Like the scRNA-seq module, the annotated output of the scIntegration module can be used for cell type/phenotype deconvolution in the spatial transcriptomics module. Upon completion of analysis, users can navigate to the spatial transcriptomics module and employ the single-cell output.

ezSingleCell’s ST module performs clustering, integration, and deconvolution of spatial transcriptomics

In this module, we incorporated Seurat and GraphST for processing and analysis of spatial transcriptomics data. Seurat offers the key functionalities for both data pre-processing and clustering while GraphST performs spatially informed spatial clustering, multi-sample integration, and cell type deconvolution. GraphST is a state-of-the-art graph self-supervised contrastive learning method that achieved top performance in benchmarks against competing methods. The ST module can be used to analyse data acquired from different platforms such as Visium and Xenium from 10x Genomics with the latter offering sub-cellular resolution. Similar to the other modules, users can compute for cluster DEGs (Supplementary Fig. 5D) and pairwise comparison DEGs (Supplementary Fig. 5E) using a variety of statistical tests, and gene set enrichment analysis of spatial data with the ‘fgsea’ package (Supplementary Fig. 5F).

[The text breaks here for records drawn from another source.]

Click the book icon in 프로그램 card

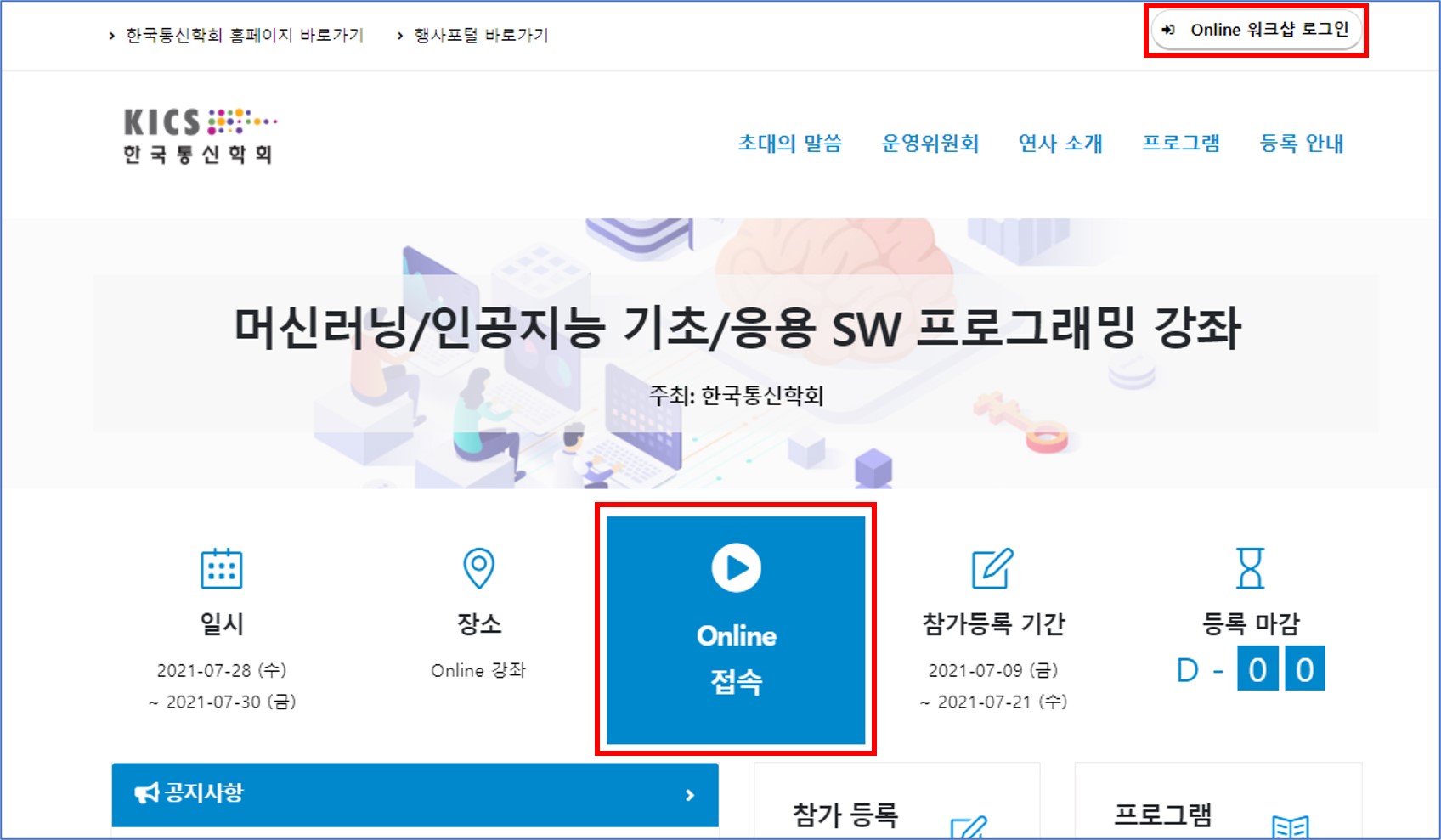[1290, 826]
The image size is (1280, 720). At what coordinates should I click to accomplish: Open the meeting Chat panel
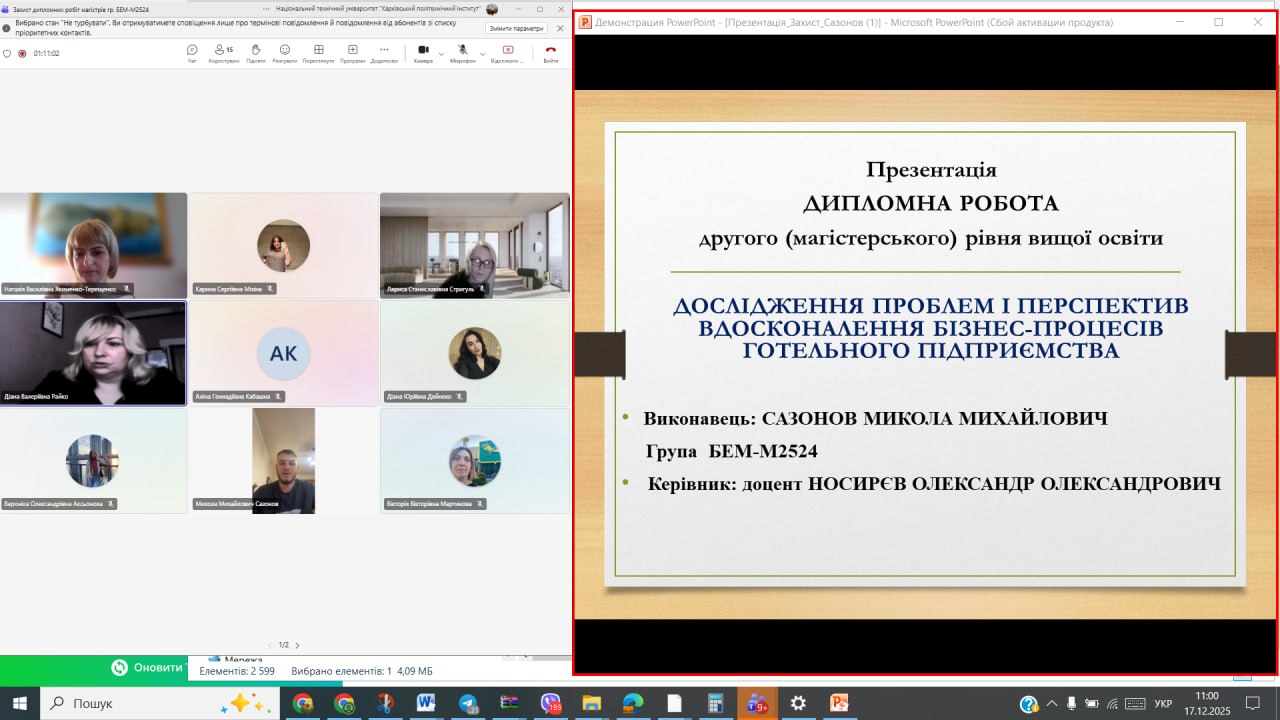[192, 52]
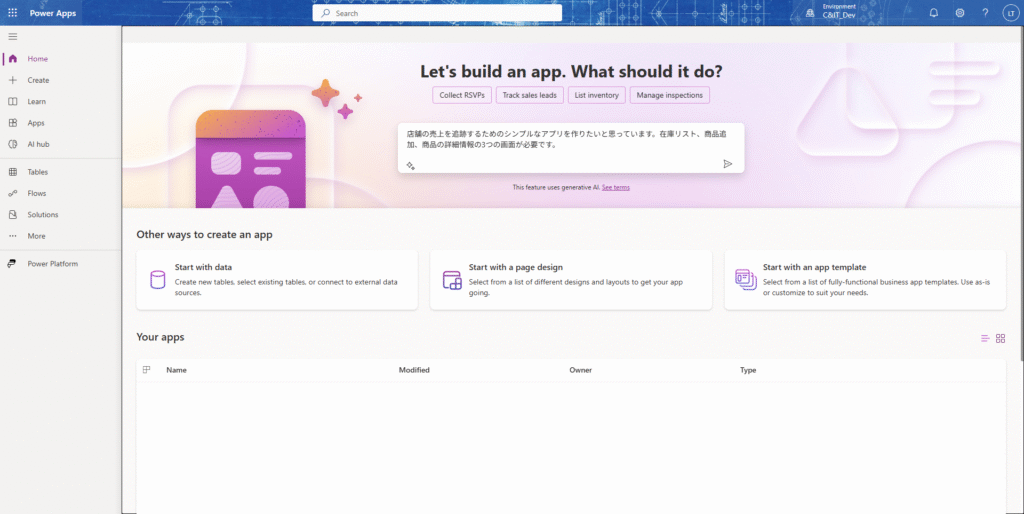Sort apps by the Modified column
Screen dimensions: 1024x514
tap(414, 370)
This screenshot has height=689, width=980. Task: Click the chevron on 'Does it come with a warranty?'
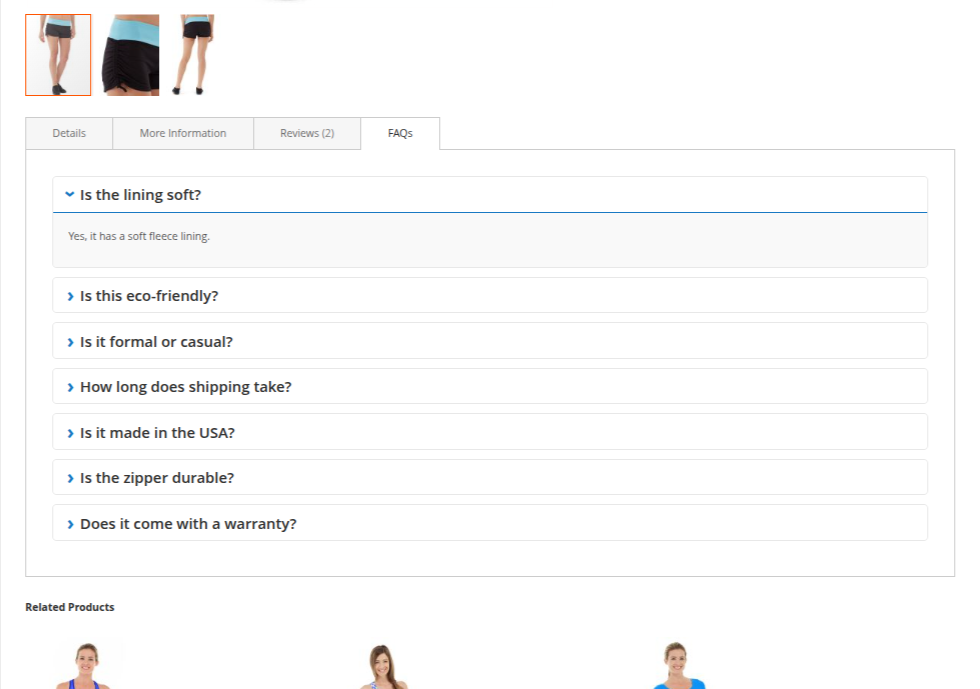tap(69, 523)
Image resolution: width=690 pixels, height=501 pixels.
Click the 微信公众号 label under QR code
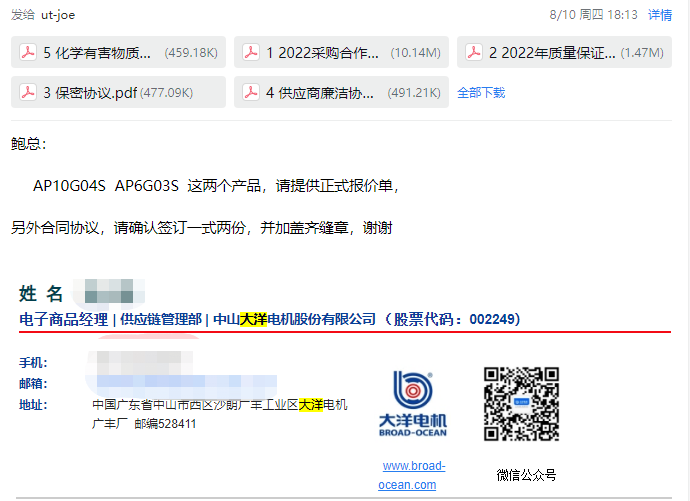(x=526, y=475)
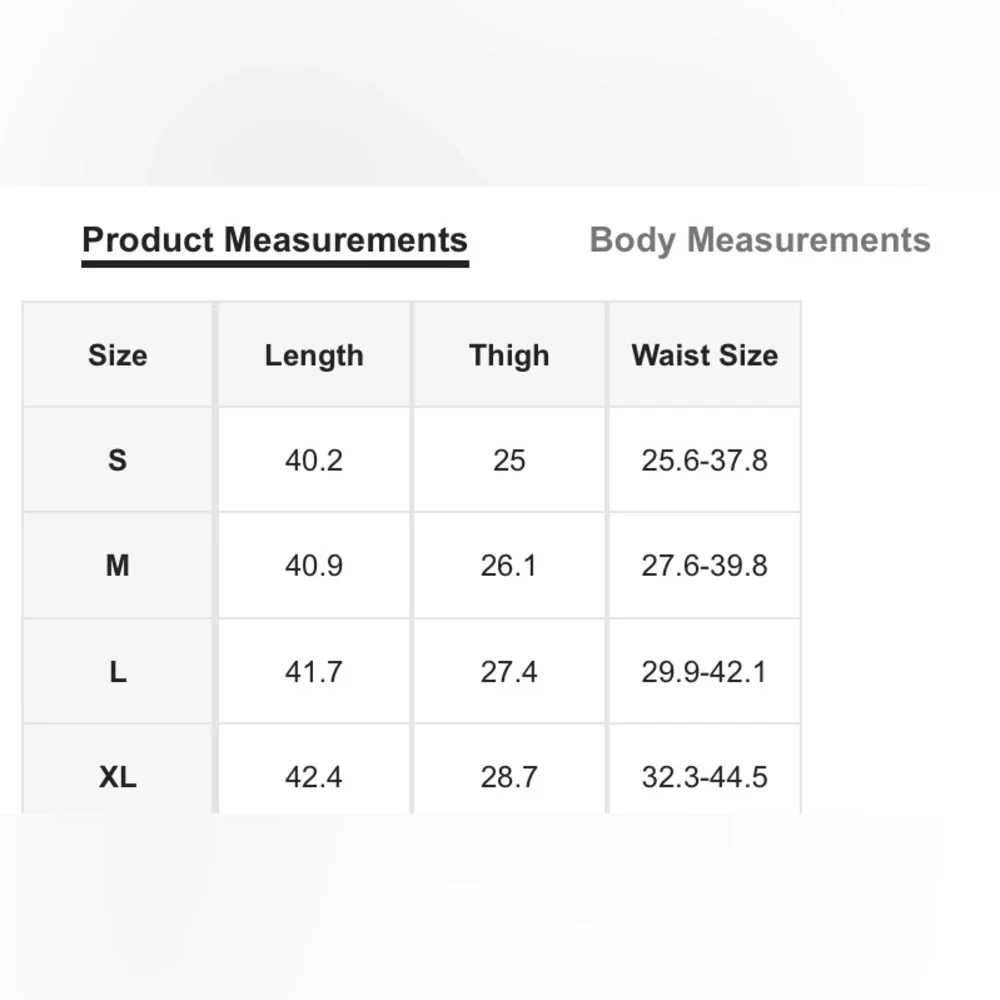This screenshot has width=1000, height=1000.
Task: Select the Product Measurements tab
Action: 275,242
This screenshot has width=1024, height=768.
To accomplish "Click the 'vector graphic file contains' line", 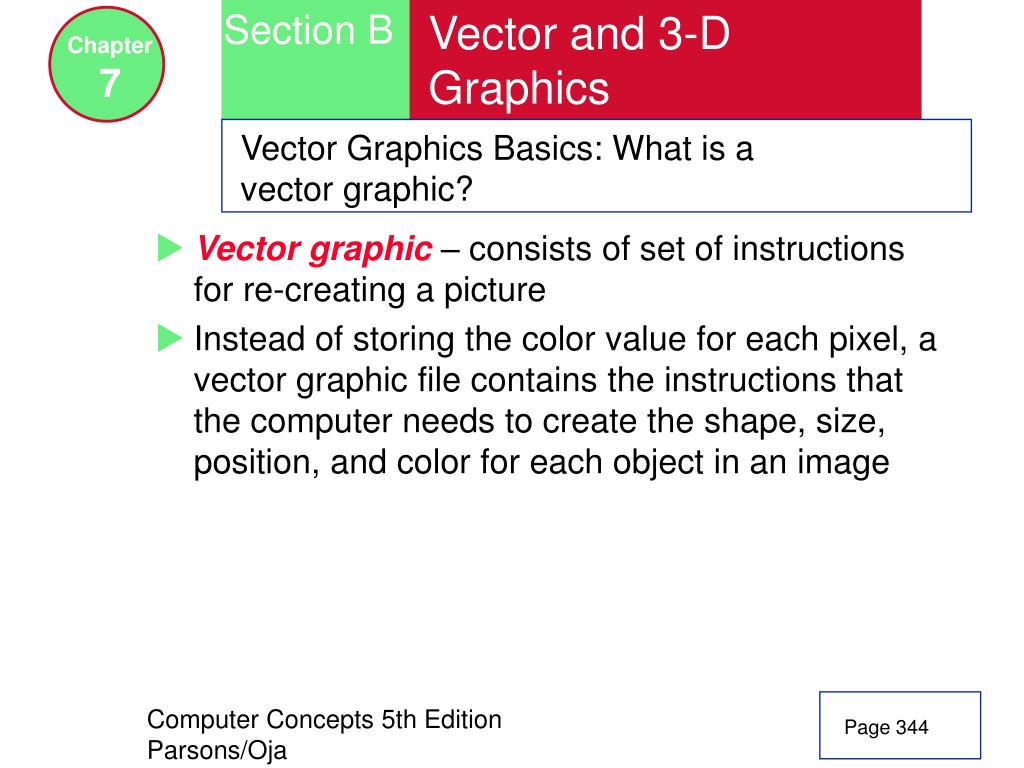I will 548,381.
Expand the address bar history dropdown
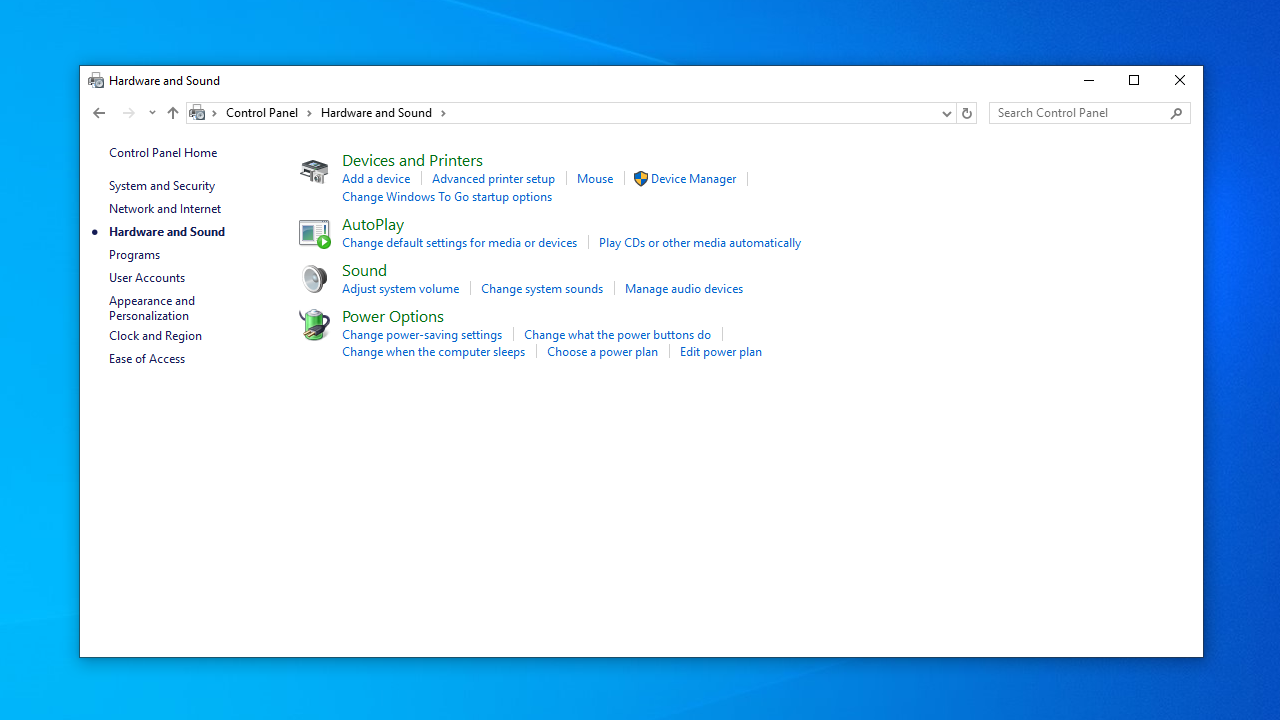The image size is (1280, 720). [x=946, y=113]
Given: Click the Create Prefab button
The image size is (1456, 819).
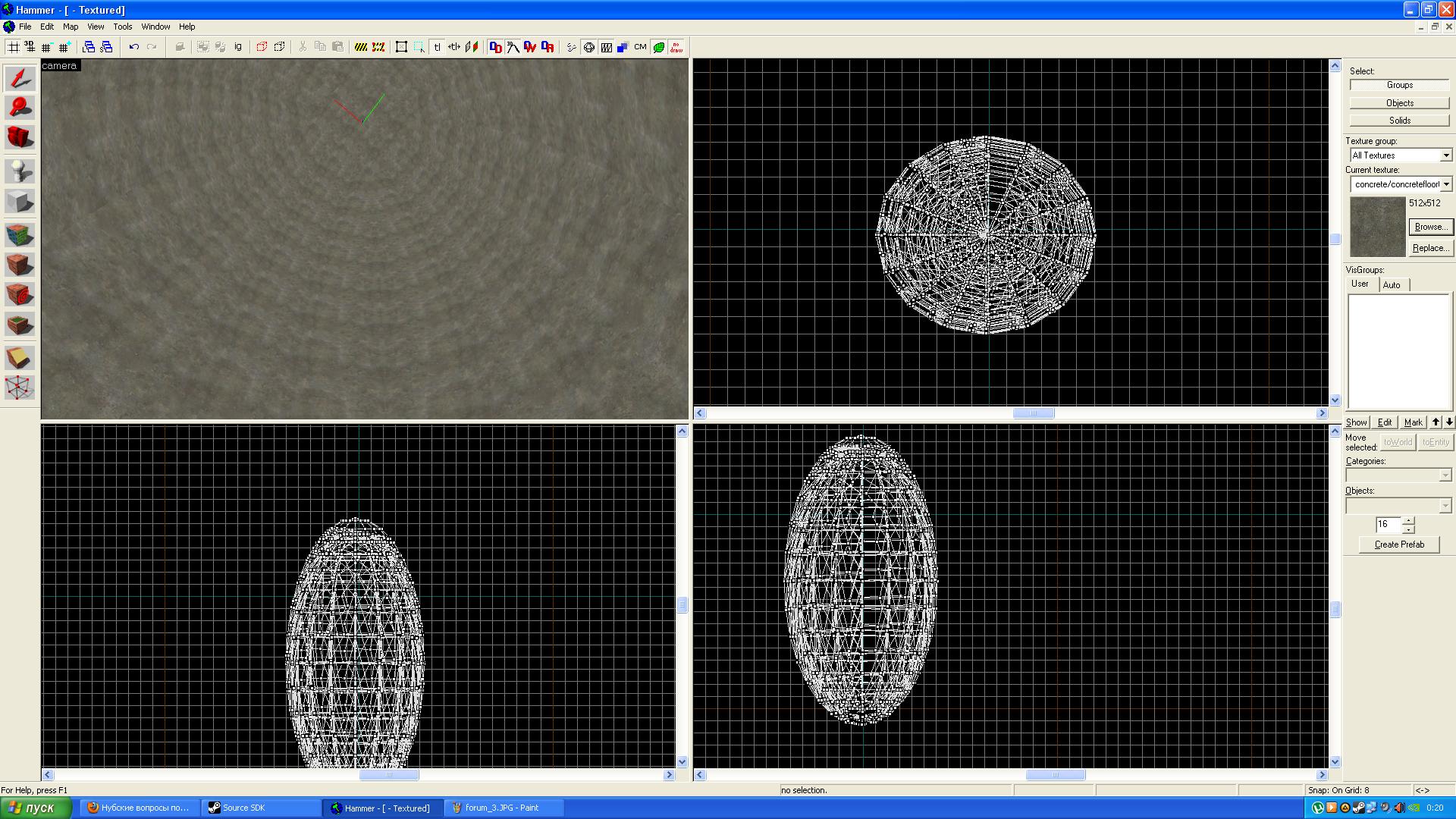Looking at the screenshot, I should pos(1398,544).
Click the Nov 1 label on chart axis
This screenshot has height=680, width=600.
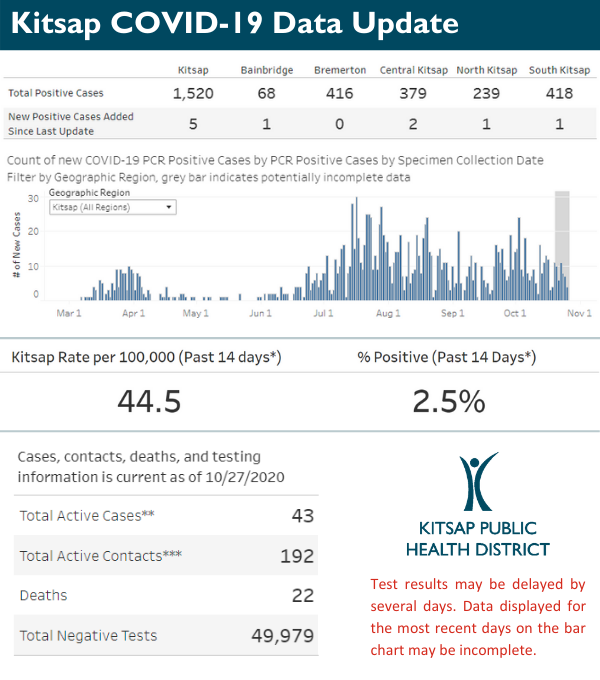click(x=581, y=313)
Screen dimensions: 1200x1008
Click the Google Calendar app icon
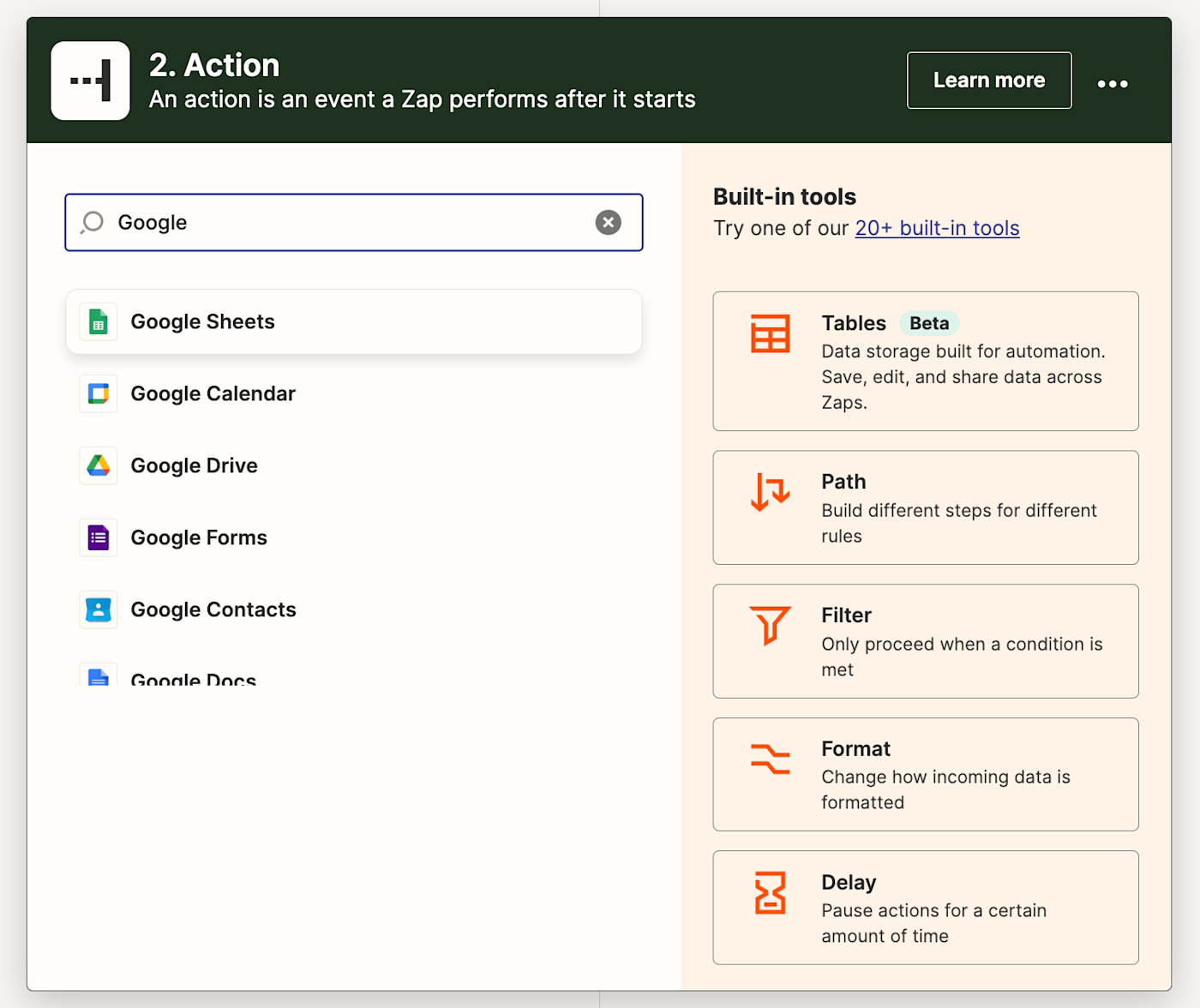click(99, 394)
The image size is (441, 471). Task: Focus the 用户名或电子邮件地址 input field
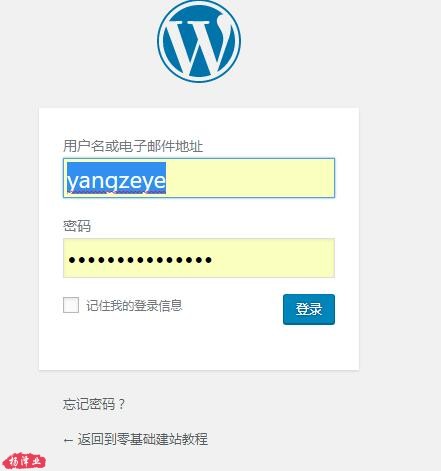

In this demonstration, we analysed a mouse brain sagittal anterior dataset acquired with 10x Genomics Visium and processed with the Space Ranger pipeline v1.1.0 (Supplementary Table 3; Supplementary Dataset 1). We first performed quality control, followed by normalization using SCTransform, selection of top 2000 highly variable genes, and data scaling. Users can first inspect the gene expression values on the tissue slide (Fig. 5A). Next, we performed PCA using the default parameters. For spatial clustering, we applied both Seurat and GraphST. We used the first 10 PCs, k-nearest neighbour value of 10, Louvain clustering resolution of 0.6, followed by dimension reduction with UMAP to visualize the 15 clusters found (Fig. 5B). We also set the number of clusters to 15 for GraphST and observed that the clustering from GraphST was more consistent with the manual annotation (Fig. 5B).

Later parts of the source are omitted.